Implementation details: I implemented a px2cam(K, uv, s) function that maps pixel coordinates uv to camera coordinates:

Convert uv to homogeneous coordinates uv_h = (u, v, 1) using get_homoge_coords.
Compute the inverse intrinsic matrix K_inv = np.linalg.inv(K).
Apply the inverse projection x_c = s * K_inv @ uv_h using np.einsum, supporting both (N, 2) and batched (B, N, 2) inputs.

Pixel to Ray. A ray can be defined by an origin vector $\mathbf{r}_o \in \mathbb{R}^3$ and a direction vector $\mathbf{r}_d \in \mathbb{R}^3$. In the case of a pinhole camera, we want to know the $\{\mathbf{r}_o, \mathbf{r}_d\}$ for every pixel $(u,v)$. The origin $\mathbf{r}_o$ of those rays is easy to get because it is just the location of the camera in world coordinates. For $T_{w \gets c}$ transformation matrix, the camera origin is simply the translation component: $$ \mathbf{r}_o = \mathbf{t}_{w \gets c} $$

To calculate the ray direction for pixel $(u,v)$, we can simply choose a point along this ray with depth equal to 1 ($s=1$) and find its coordinate in world space $\mathbf{X}_w = (x_w, y_w, z_w)$ using our previously defined transformations, then the normalized direction vector can be computed as: $$ \mathbf{r}_d = \frac{\mathbf{X}_w - \mathbf{r}_o}{\|\mathbf{X}_w - \mathbf{r}_o\|_2} $$

Implementation details: The implemented px2ray(K, c2w, uv) function combines the above steps to compute the ray origin and direction for pixel coordinates uv, by:

Convert pixel coordinates uv to camera coordinates using x_c = px2cam(K, uv, s=1.0).
Convert camera coordinates x_c to world coordinates using x_w = transform(c2w, x_c).
Extract the camera origin r_o from the translation component of c2w.
Compute the ray direction r_d by normalizing the vector from r_o to x_w.
Finally, return r_o and r_d.

Part 2.2: Sampling

Recall that the training signal of NeRF comes from the rendered images, which are generated by casting rays from the camera through each pixel and sampling points along these rays to query the neural radiance field. Before building a volumetric renderer, we first need to implement the functions to sample points along rays, which can be broken down into two steps: (1) sampling rays from images and (2) sampling points along each ray.

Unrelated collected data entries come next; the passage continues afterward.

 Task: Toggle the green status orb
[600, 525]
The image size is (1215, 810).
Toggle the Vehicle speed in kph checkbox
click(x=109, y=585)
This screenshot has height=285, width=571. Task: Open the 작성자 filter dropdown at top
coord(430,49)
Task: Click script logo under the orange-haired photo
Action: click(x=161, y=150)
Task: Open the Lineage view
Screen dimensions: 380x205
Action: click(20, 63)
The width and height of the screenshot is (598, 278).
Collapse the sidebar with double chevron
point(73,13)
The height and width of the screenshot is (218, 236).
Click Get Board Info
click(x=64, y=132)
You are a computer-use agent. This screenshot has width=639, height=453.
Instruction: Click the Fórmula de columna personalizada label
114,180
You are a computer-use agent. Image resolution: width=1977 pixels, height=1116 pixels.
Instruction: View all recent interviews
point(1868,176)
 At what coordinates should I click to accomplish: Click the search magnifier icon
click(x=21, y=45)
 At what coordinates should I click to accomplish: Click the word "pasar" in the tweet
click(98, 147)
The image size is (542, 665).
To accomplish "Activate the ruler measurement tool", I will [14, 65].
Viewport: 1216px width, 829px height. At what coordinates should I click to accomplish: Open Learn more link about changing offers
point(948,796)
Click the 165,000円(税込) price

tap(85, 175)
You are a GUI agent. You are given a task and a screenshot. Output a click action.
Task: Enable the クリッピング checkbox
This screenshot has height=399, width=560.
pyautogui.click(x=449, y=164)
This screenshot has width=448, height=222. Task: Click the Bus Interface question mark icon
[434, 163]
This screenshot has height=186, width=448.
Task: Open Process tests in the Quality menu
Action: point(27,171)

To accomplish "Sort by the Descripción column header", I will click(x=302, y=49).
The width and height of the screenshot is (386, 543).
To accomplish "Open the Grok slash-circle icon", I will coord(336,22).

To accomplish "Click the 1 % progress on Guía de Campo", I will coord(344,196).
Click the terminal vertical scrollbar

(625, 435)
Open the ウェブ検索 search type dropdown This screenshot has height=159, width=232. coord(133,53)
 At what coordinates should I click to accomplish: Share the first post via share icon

Dataset Class. Similar to what we did in Part 1 for the 2D case, here we again create a custom dataset class DatasetNerf that loads the multi-view images images, their extrinsics c2ws, and intrinsics K. It's methods include:

__init__(): Loading the images, camera extrinsics, and intrinsics, then get uv with a shift of 0.5, and get the normalized colors.
__len__(): Return the number of pixels.
__getitem__(): Return the pixel coordinates, normalized colors, and the c2w matrix of the current view.

Sampling Rays from Images. Here we extend what we did in Part 1 (sample pixel coordinates and colors), together with the camera intrinsics and extrinsics, to convert the pixel coordinates to ray origins and directions.

Implementation details: The implemented sample_rays_from_imgs(dataset,N_rays) function randomly samples N_rays rays from multi-view images in the dataset by:

Randomly select N_rays pixels from all images in the dataset.
Return the selected pixel coordinates uv, colors, and corresponding c2w matrices, in the dimension of (N_rays, 2), (N_rays, 3), and (N_rays, 4, 4) respectively.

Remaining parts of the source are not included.